Su muerte, ocurrida el 19 de mayo de 2009, dejó muchas preguntas sin respuesta, especialmente sobre las razones detrás de su asesinato.
A lo largo de su vida, Florián Féliz fue considerado por las autoridades como uno de los narcotraficantes más temidos y sangrientos de la República Dominicana.
Se le acusaba de tener una compañía marítima que utilizaba para el transporte de drogas, lo que aumentaba su notoriedad en el bajo mundo.
Su carrera criminal comenzó en 1994 con el decomiso de 953 kilos de cocaína, lo que lo convirtió en el narcotraficante más buscado del país.
Aunque logró evadir la justicia durante dos años, finalmente fue arrestado en 1996 en Santo Domingo.
Muerte y controversias
Florián Féliz murió tras ser herido en un incidente en la cárcel de Najayo. El 16 de mayo de 2009, tras un altercado con un oficial de la Policía, recibió al menos siete balazos.
Su traslado al hospital fue tardío, lo que generó críticas sobre la atención médica en el penal.
Las circunstancias de su muerte han sido objeto de debate. Aunque la versión oficial sostiene que fue un acto de defensa propia, persisten dudas sobre cómo un recluso pudo tener acceso a un arma blanca y por qué disfrutaba de privilegios inusuales en su celda.

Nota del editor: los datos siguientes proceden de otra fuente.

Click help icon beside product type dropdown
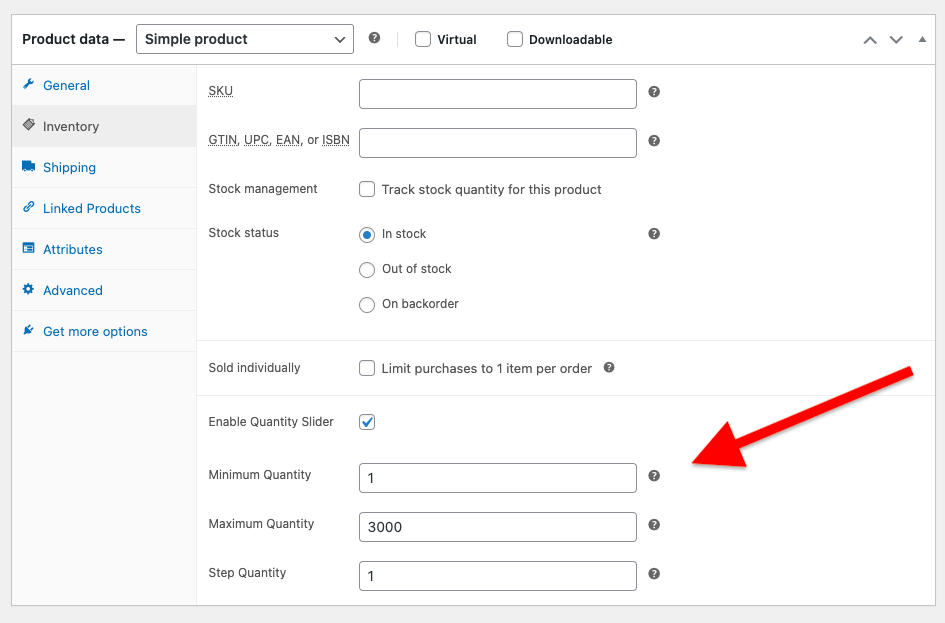Image resolution: width=945 pixels, height=623 pixels. pyautogui.click(x=374, y=38)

El caso de Florián Féliz ha dejado un legado de incertidumbre y preguntas sobre la corrupción en el sistema penitenciario dominicano. Su historia resalta la complejidad del narcotráfico en el país y la lucha de las autoridades por controlar a figuras tan poderosas.
Legado en el narcotráfico
A pesar de no ser considerado el narcotraficante más grande, Florián Féliz se convirtió en uno de los más famosos y temidos de la historia.
Su influencia fue tal que se construyó una celda especial para él, con lujos que contradecían su estatus de recluso.
Las investigaciones posteriores a su muerte revelaron que, a pesar de las medidas de seguridad, Florián Féliz había planeado acciones desde su celda, incluyendo la construcción de un túnel para escapar.
Esto demuestra la complejidad del control que los narcotraficantes ejercen incluso desde prisión.
Su legado sigue vivo en la memoria colectiva y en las narrativas sobre el narcotráfico en la República Dominicana, donde su figura representa tanto el poder como la corrupción en el sistema judicial y penitenciario.